Politics and International Relations

  • Elizabeth Reynolds

Elizabeth Reynolds

What do you currently do?

For the past five years, I worked as a middle school humanities teacher at Frankford Friends School in Philadelphia. In addition to teaching, I worked extensively with 8th graders and their families in their high school application process, specifically navigating the School District of Philadelphia’s School Selection Process. I recently left that position to pursue a master’s degree in Teaching, Learning, and Leadership at the University of Pennsylvania.

How do you see the connection between the time you spent as a Politics/IR major and what you’ve been able to do since?
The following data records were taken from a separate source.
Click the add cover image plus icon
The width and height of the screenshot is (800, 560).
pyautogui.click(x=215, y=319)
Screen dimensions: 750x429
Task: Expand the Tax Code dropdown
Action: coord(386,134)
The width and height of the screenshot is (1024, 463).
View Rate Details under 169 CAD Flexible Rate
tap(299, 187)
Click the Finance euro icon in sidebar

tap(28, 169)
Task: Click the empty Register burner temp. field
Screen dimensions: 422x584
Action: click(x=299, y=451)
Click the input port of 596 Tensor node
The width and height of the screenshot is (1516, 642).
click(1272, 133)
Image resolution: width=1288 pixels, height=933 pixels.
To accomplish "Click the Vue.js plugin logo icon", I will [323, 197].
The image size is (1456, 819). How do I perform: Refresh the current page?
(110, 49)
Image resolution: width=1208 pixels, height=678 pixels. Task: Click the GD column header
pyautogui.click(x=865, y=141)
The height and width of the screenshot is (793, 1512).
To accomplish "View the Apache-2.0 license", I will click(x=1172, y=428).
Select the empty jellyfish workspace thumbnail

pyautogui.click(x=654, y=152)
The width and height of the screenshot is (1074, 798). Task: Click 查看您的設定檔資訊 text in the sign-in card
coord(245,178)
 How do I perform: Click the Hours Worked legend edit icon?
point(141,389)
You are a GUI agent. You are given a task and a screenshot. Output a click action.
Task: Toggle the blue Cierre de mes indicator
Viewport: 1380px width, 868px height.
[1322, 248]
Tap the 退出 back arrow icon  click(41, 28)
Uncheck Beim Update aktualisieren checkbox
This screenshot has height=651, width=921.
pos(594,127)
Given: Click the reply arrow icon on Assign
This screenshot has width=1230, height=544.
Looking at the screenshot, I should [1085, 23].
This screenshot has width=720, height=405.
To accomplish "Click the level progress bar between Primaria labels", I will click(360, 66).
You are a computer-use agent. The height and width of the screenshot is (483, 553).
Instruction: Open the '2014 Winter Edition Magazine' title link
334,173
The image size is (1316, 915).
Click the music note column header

I teach using an interdisciplinary approach to important questions, many of which I contemplated in Politics courses at Ursinus, such as “What is justice? What values should our government prioritize? and How do we balance the rights of the individual with the common good?” I teach my students that much of history and social studies can be understood through conflicting value judgements. We assess both current and historical dilemmas through values frameworks I first contemplated at Ursinus. I worked extensively on new initiatives at my school, such as new curricula, programs, and support for students. I routinely needed to consider political and organizational systems and how they impact my students and families. Ursinus prepared me to consider how individual organizations fit into larger, complex systems and how individuals organizations can work to sustain and disrupt the status quo.

What advice do you have for students currently majoring in, or considering to major in Politics or IR?

Politics and IR are fundamentally interdisciplinary, making the majors authentic and applicable to “real world” work. My post-grad work has required this exact interdisciplinary thinking. I encourage all students to invest in becoming an excellent writer. Being an excellent writer will set you above other candidates for jobs or leadership positions. I also encourage Ursinus students to have informal conversations with people in the political science/IR field. There are so many more opportunities out there than just becoming a lawyer! You’ll be surprised by the opportunities out there.